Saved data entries
---

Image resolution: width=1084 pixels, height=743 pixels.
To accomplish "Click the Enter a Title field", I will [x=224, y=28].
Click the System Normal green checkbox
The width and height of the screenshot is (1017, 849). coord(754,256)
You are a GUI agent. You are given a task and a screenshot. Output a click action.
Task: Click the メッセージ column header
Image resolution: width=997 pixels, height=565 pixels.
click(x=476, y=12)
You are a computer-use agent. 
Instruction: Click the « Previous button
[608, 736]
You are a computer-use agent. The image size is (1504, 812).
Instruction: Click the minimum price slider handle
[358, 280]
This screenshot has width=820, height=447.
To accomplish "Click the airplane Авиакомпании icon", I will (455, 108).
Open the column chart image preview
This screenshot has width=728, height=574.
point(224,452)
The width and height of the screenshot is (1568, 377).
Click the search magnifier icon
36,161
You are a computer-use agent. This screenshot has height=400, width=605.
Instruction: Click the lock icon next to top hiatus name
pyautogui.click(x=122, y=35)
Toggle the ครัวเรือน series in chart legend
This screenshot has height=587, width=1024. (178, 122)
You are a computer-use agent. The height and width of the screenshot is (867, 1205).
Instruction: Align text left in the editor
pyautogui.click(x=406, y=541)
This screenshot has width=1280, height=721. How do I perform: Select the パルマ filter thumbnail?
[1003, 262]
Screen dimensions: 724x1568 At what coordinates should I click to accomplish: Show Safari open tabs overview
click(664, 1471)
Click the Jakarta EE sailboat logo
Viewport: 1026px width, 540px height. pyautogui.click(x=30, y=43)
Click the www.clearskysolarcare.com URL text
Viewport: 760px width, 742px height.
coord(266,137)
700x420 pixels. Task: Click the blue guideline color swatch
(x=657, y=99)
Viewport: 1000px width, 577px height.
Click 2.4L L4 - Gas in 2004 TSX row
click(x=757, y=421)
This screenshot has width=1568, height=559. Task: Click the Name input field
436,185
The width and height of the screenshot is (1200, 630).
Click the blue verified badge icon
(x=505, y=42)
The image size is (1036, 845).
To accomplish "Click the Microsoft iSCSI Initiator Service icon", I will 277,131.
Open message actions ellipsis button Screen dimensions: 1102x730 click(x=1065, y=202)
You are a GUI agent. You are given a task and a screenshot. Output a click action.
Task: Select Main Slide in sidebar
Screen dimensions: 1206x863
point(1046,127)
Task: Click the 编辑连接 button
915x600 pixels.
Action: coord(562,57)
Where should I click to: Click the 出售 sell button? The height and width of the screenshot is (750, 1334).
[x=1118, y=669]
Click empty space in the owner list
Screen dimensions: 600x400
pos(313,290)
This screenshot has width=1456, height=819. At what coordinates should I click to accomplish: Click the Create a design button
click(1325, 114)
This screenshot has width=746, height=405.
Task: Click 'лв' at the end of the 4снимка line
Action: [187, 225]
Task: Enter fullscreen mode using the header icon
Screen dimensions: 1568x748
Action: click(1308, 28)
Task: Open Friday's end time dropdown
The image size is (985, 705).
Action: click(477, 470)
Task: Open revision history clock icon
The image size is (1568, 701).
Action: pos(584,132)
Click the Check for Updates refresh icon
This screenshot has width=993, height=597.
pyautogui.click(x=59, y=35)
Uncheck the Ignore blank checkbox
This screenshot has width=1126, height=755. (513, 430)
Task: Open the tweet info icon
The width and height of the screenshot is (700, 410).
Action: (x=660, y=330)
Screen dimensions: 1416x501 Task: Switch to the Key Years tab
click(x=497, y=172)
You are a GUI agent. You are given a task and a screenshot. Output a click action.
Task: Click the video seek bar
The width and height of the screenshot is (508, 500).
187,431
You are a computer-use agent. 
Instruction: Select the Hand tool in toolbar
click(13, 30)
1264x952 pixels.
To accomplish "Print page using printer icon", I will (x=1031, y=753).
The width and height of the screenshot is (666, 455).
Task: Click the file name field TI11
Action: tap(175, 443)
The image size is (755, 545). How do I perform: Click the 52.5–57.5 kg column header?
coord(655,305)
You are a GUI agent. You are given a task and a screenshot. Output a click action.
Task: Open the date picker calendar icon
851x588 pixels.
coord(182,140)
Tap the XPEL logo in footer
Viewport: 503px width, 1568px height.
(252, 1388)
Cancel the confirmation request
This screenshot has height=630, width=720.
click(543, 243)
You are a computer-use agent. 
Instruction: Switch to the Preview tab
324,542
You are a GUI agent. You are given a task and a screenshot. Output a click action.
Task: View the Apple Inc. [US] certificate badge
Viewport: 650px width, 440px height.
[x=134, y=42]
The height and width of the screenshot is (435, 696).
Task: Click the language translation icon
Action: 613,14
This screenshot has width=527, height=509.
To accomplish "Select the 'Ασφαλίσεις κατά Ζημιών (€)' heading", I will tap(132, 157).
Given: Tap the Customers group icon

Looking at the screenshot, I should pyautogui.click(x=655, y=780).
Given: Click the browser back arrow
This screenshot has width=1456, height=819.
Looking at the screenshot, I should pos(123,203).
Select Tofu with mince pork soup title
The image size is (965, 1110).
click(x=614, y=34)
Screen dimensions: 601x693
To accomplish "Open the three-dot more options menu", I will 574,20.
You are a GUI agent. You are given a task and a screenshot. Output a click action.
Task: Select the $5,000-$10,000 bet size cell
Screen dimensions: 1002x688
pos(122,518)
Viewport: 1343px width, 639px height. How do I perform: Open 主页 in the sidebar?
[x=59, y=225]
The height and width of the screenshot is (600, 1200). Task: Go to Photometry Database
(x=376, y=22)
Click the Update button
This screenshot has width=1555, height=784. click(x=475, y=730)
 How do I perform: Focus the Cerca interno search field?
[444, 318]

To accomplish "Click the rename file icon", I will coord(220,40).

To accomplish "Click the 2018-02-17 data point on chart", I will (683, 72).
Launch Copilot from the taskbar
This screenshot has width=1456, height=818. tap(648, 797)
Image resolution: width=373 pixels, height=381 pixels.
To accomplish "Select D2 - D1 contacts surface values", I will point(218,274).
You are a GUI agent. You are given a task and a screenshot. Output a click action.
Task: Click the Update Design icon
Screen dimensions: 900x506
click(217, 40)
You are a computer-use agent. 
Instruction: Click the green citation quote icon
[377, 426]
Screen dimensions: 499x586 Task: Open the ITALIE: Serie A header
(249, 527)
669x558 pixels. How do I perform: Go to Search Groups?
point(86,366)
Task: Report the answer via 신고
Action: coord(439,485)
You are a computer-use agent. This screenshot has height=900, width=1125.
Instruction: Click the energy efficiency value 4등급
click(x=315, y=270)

---

Going through the entries, return every line holding the word "Enter".

* Result for this exercise
To accomplish "Click the Enter a Title field", I will [x=224, y=28].
Task: Enter fullscreen mode using the header icon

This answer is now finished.